== Problem details ==
Where does the word "trace" appear in the data? Copy every line that holds it.

== Given records ==

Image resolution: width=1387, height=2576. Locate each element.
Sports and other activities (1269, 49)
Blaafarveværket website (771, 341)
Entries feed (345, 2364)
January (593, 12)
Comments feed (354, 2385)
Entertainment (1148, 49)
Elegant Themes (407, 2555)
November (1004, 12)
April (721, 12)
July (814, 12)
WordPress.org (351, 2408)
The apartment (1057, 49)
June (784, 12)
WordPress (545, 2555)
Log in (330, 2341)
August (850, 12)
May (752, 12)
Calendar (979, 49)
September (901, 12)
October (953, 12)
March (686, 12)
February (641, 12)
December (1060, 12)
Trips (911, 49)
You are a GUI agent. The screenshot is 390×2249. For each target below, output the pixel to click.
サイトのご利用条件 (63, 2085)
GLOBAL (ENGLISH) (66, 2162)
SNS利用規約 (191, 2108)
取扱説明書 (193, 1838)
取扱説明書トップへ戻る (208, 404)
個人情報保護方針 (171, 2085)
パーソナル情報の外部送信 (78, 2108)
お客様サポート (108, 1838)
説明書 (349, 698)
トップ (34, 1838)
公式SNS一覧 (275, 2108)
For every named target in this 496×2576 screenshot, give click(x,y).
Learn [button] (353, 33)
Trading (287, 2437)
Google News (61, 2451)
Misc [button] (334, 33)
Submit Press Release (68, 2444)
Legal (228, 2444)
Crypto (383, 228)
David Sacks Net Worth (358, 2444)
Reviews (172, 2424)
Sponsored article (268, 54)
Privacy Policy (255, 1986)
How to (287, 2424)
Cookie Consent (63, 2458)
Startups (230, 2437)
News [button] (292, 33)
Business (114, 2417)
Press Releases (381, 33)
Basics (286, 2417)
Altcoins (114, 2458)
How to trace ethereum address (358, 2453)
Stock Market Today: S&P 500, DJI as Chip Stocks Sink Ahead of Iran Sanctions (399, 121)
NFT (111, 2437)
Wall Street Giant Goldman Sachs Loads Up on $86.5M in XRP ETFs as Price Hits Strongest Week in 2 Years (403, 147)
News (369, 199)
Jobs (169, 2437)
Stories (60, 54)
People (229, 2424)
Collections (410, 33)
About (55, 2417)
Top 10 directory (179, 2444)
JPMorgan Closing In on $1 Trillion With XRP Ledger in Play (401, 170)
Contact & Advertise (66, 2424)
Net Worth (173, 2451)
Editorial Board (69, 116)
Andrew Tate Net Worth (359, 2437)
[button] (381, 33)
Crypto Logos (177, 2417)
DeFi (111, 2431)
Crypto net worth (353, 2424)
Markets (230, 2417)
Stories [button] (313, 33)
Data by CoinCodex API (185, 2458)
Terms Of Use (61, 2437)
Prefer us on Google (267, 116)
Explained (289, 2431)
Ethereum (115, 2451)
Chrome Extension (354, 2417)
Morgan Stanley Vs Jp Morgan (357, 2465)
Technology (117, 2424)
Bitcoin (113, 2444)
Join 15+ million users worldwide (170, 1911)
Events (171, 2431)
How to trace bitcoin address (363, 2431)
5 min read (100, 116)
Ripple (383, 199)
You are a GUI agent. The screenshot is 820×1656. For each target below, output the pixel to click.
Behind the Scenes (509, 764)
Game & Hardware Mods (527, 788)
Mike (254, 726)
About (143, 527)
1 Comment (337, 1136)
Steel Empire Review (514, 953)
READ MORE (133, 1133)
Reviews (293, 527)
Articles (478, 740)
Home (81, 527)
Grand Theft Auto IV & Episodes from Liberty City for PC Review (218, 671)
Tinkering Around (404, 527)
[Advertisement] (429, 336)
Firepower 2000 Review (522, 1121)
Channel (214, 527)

== Your response ==
How to trace ethereum address (358, 2453)
How to trace bitcoin address (363, 2431)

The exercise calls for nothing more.